## [Exercise details]
Please output only the lines that begin at the line with "Given: Click the red asterisk beside Region" and run through the end of the entries below, exactly as written. Drop all pictures.

##### Available data #####

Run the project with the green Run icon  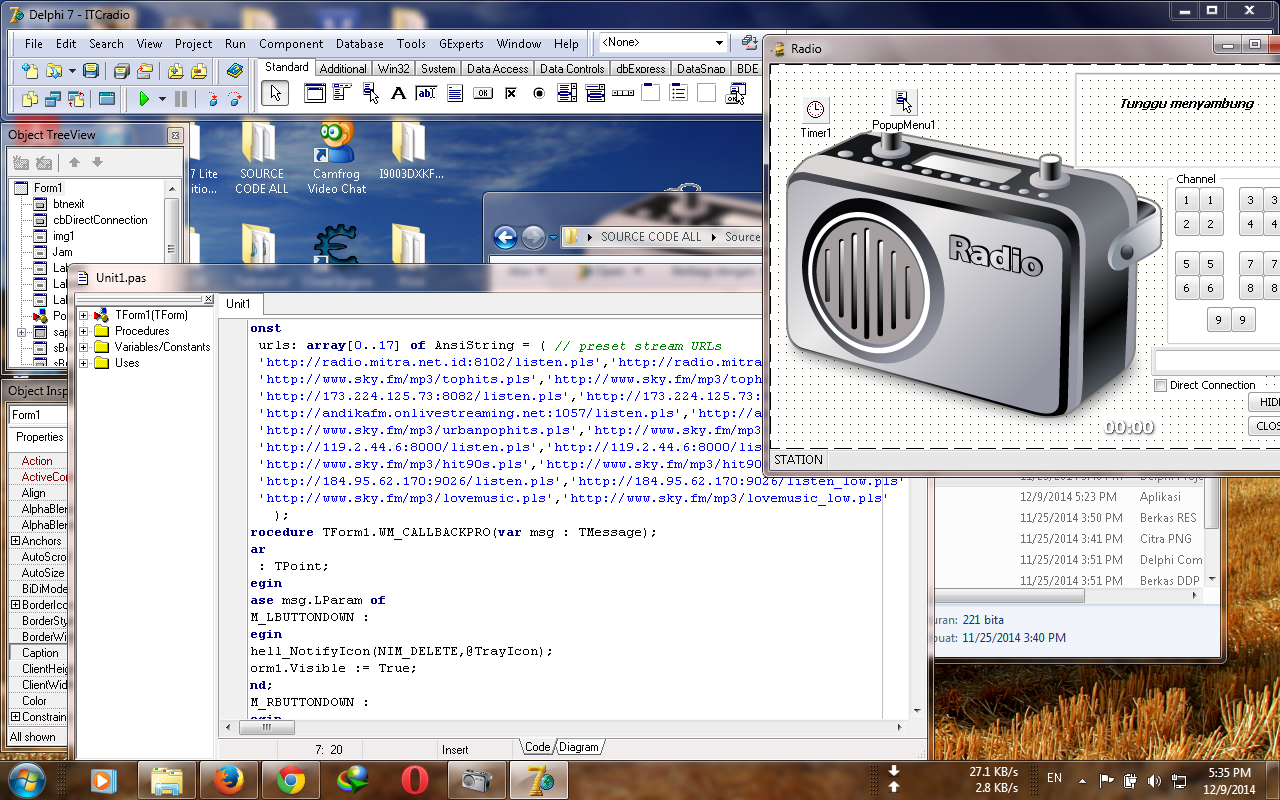pos(145,97)
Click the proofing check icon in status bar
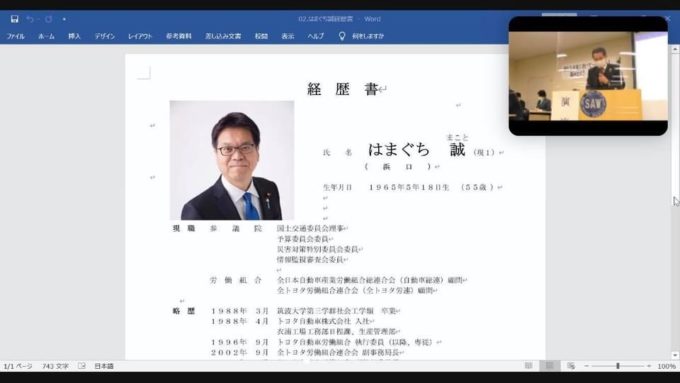The height and width of the screenshot is (383, 680). pyautogui.click(x=82, y=366)
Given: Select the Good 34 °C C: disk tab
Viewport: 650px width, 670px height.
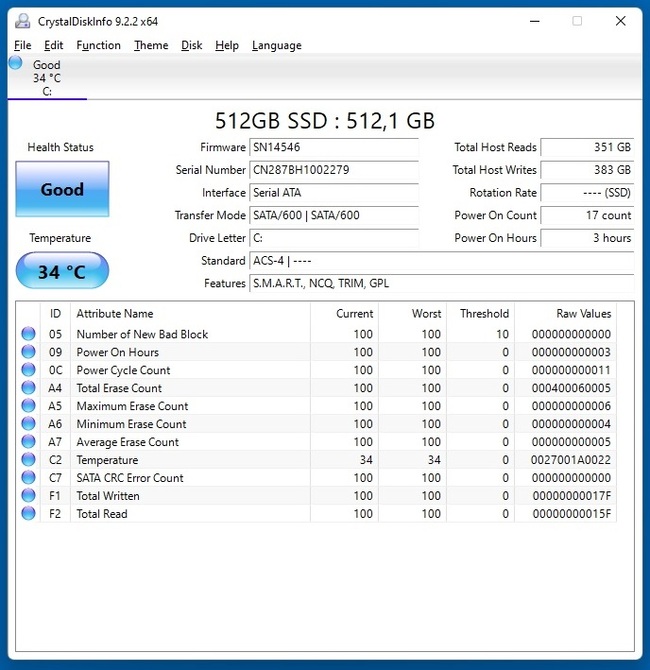Looking at the screenshot, I should 46,78.
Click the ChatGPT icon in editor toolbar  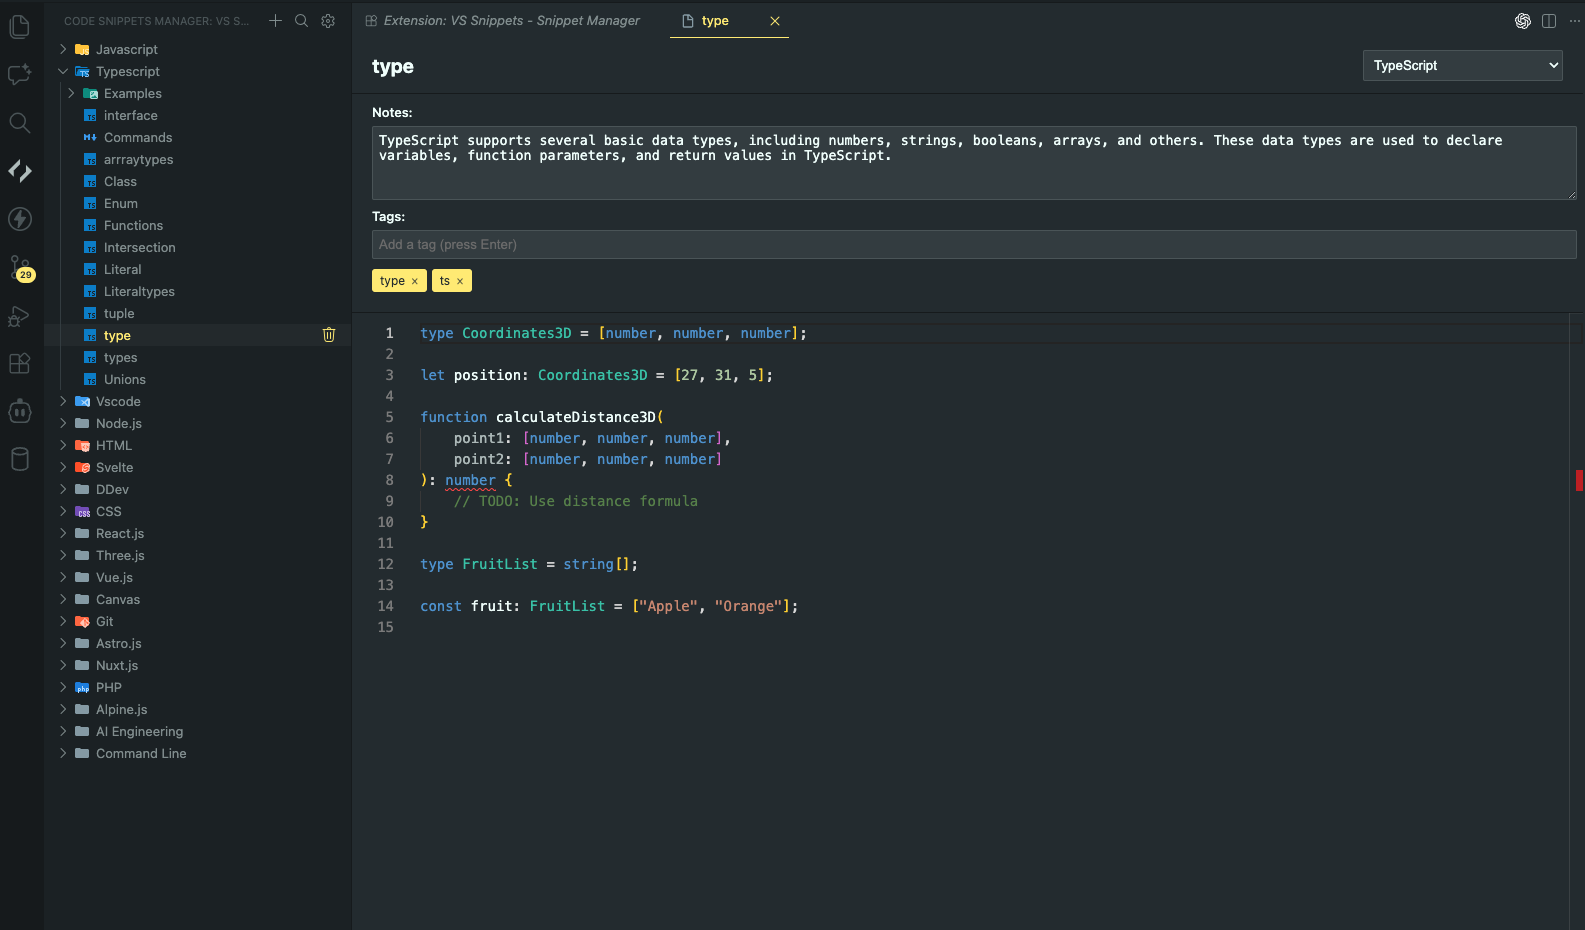(x=1522, y=21)
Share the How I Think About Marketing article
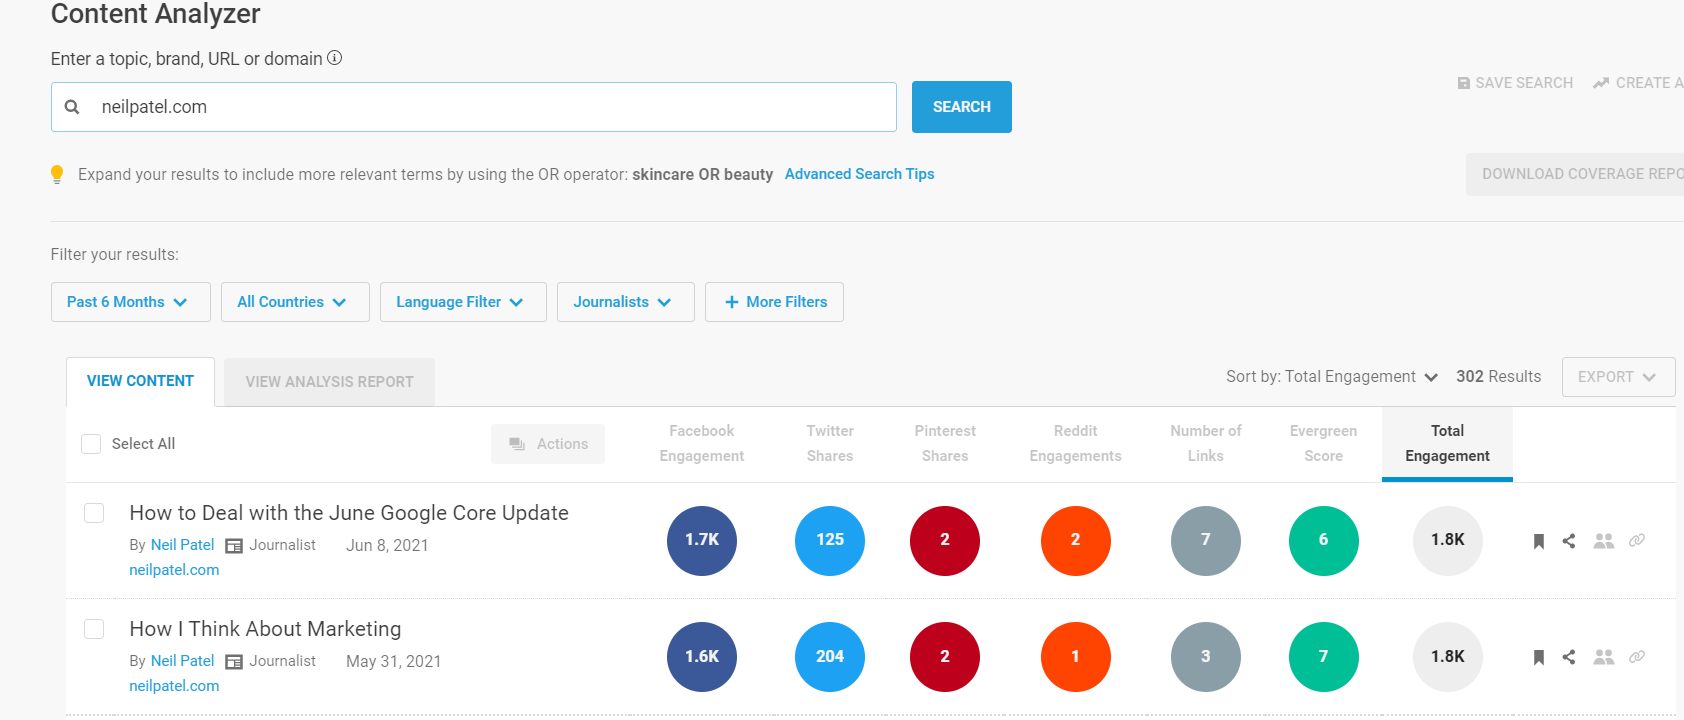The image size is (1684, 720). click(x=1569, y=657)
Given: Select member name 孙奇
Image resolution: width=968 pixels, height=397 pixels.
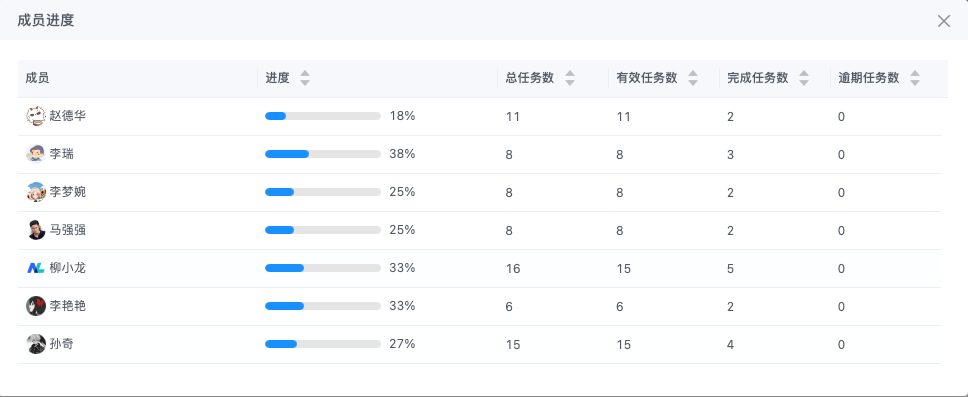Looking at the screenshot, I should (62, 344).
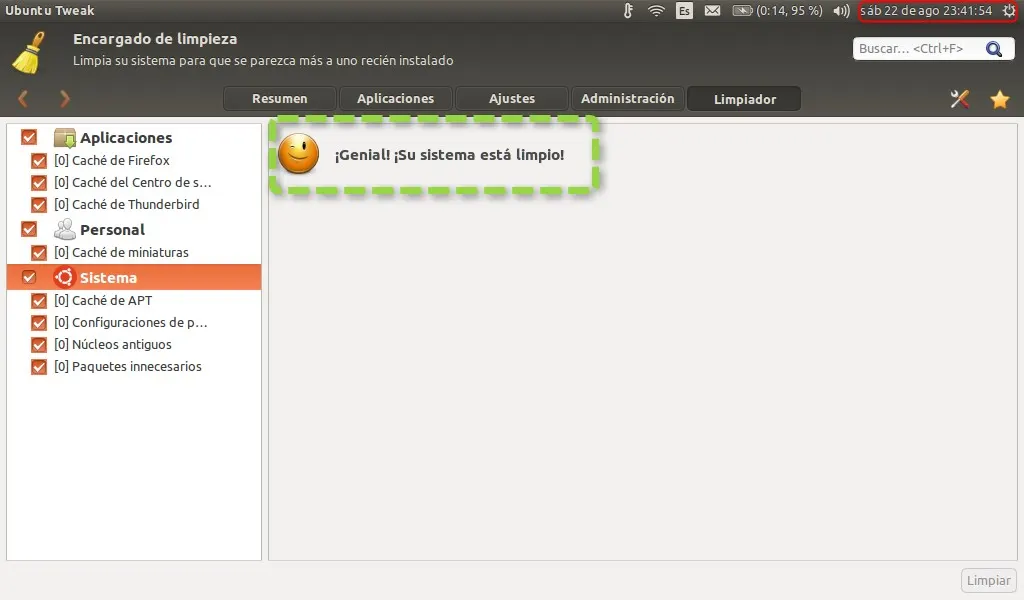Open the Administración section button
This screenshot has width=1024, height=600.
(628, 99)
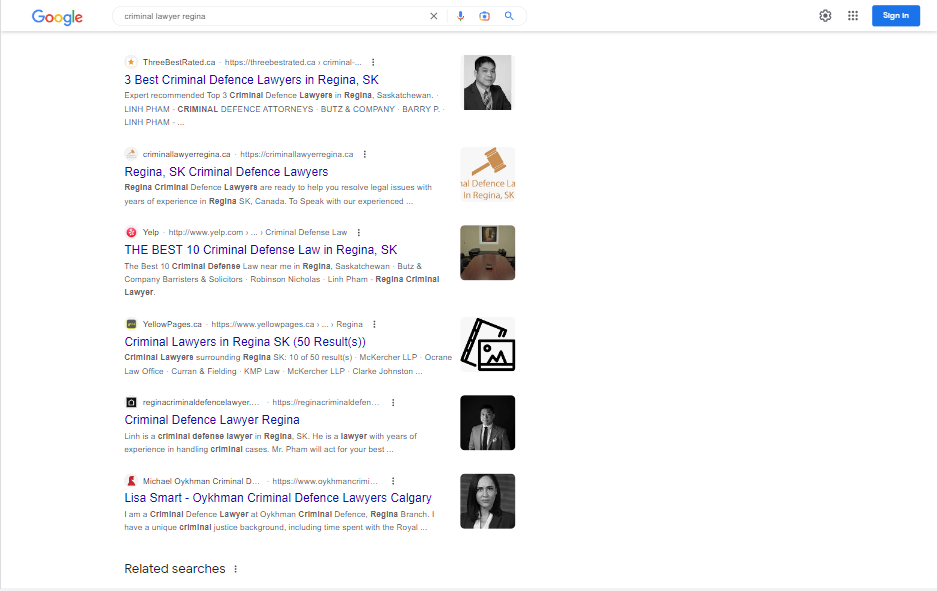
Task: Open the Google apps grid icon
Action: (x=853, y=16)
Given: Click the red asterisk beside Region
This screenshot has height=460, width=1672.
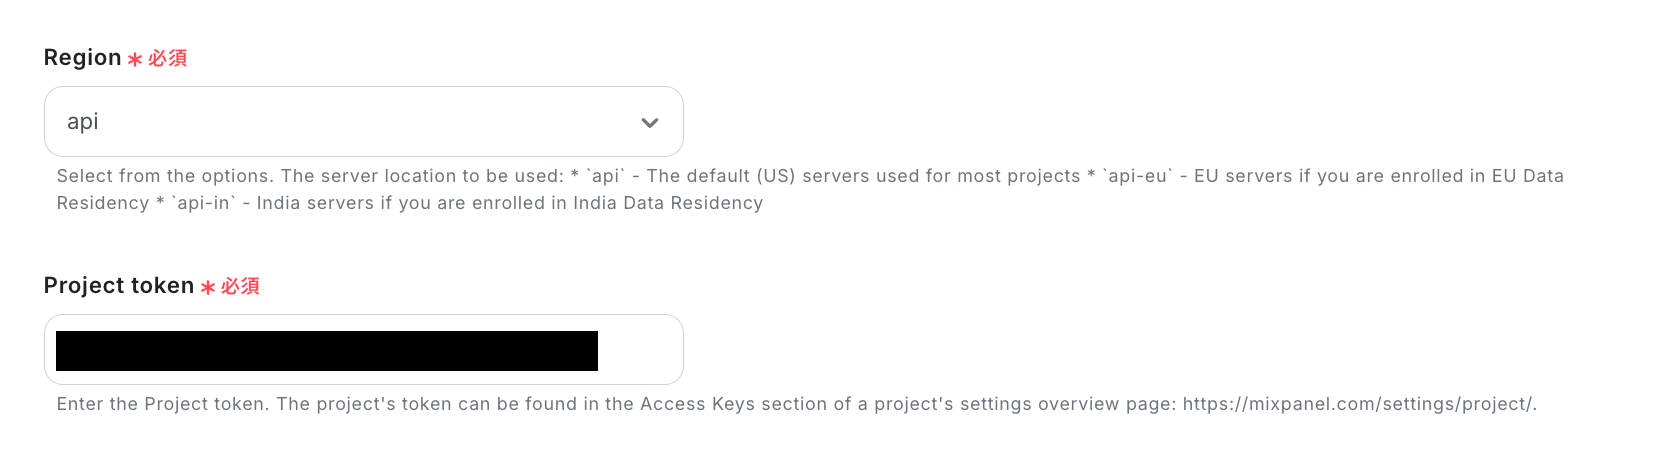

#####

## [Response to this task]
Given: Click the red asterisk beside Region
This screenshot has height=460, width=1672.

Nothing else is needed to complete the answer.